Friday, September 11, 2015

Investigation Skills for the Cypher System: Information Systems

In this series of posts, I am proposing some general knowledge/investigation skills for Cypher System games.  Previous posts included a justification for the need of more general investigation skills and provided one detailed example:  chatter.  In this post, I will propose a second skill -- information systems.  The goal is to define a skill that is useful in a broad range of contexts (that is, able to compete with skills like perception for player attention) and will help define aspects of a character for purposes of role playing.  

The essence of the information system skill is aptitude at finding information in organized systems ranging from ancient libraries to advanced electronic databases.


The Great Reading Room at the University of Oklahoma
(Wikimedia Commons)
A useful starting point is the definition of information.  Informal definitions of information are quite general.  Information, in the simple view, is just a series of facts.  However, more formal definitions focus on distinguishing information from mere fact or data.  A fact or data is just an observation.  Information is a fact (or series of facts) organized in some way as to create meaning.  The important element for our purposes is that information is a series of organized facts.  

One could be skilled in the methods of organizing facts.  This skill would not make one necessarily an expect in a specific set of facts (more on that in coming posts).  Instead, a character skilled in using information systems would be particularly good at wringing the right facts and the right meaning from an organized system.  

I struggled with the name for this -- and welcome any suggestions.  I decided to go with "information systems" because it emphasizes the organized (systematic) element of the skill.  However, the term is closely associated with contemporary electronic databases.  Usage of contemporary databases would certainly be included in this skills.  Those who possess the skill are particularly good at wrestling information (again, data + meaning) from these large databases.  The player could pull that address they are looking for from an online database or find that hidden gem of a message board with just the right participants.  The character does not necessarily know answers - but she can find them.

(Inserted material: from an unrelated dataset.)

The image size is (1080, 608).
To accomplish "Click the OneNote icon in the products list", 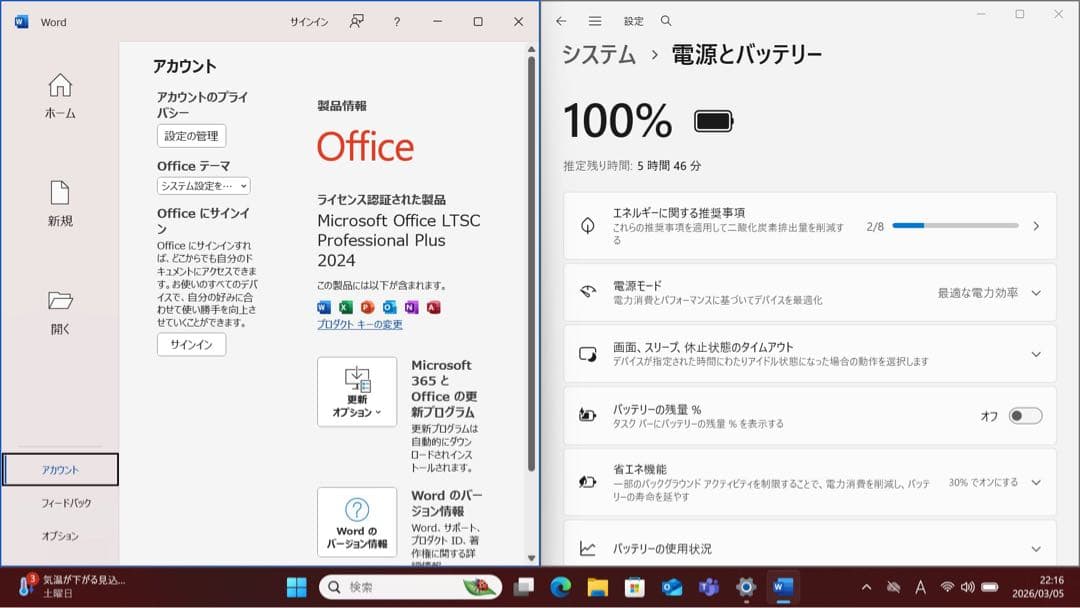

It is important, especially for The Strange, to see that the skill extends beyond electronic databases.  Libraries are also systems for information.  This skill would cover the navigation and exploration of traditional (read "hard copy") libraries.   Finding just the right source in such a library certainly calls for skill.  This might include looking for some information in a library of the Order of Truth in the Ninth World, a large collection of tablets in Ardeyn, or even Sherlock Holmes personal library.  This is why I could not resist including a photo of the reading room at my university's library. 

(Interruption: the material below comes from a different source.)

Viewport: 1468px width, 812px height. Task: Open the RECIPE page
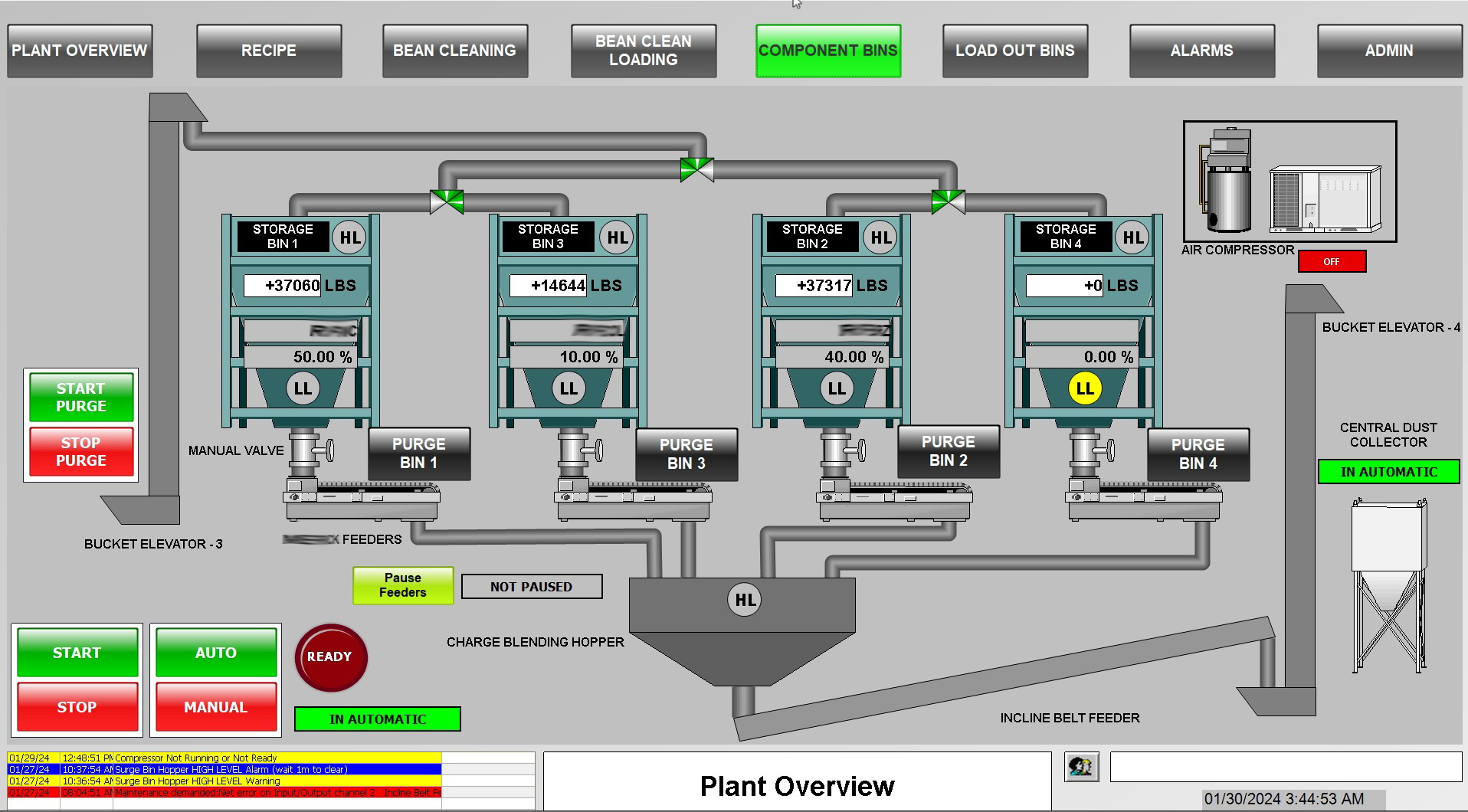coord(268,51)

The same skill could apply in far future settings as well.  In Ruk, this could include navigating the All-song to find information or even the datasphere itself in the Ninth World.  What is important is that each of these is an organized set of facts (a VAST set, in the latter two cases).  A player with this skill understands the underlying architecture of knowledge and how to follow its contours to answer questions.  Of course, this does not guarantee that any particular information system includes the answers the player seeks.

Taking this skill can provide some clues for the personality of the character.  This is a person with a voracious appetite for information.  This may not, and likely does not, mean an appetite for a specific type of knowledge.  Those sorts of appetites motivate different types of skills like science nerd or voyager (I think I will cover those in the next posts).  Instead, this character collects information of all sorts -- almost like a hobbyist collects action figures, spoons, or comic books.  

The skills may also suggest something about the characters background.  The character may have formal training in library or information science or simply spend a lot of time at libraries.  To take the "skills as background" approach more seriously, one may say that the character has an established identity (professionally, maybe) as one who can find information that other people can't.  This has been a valued skill in just about every society and every technological level.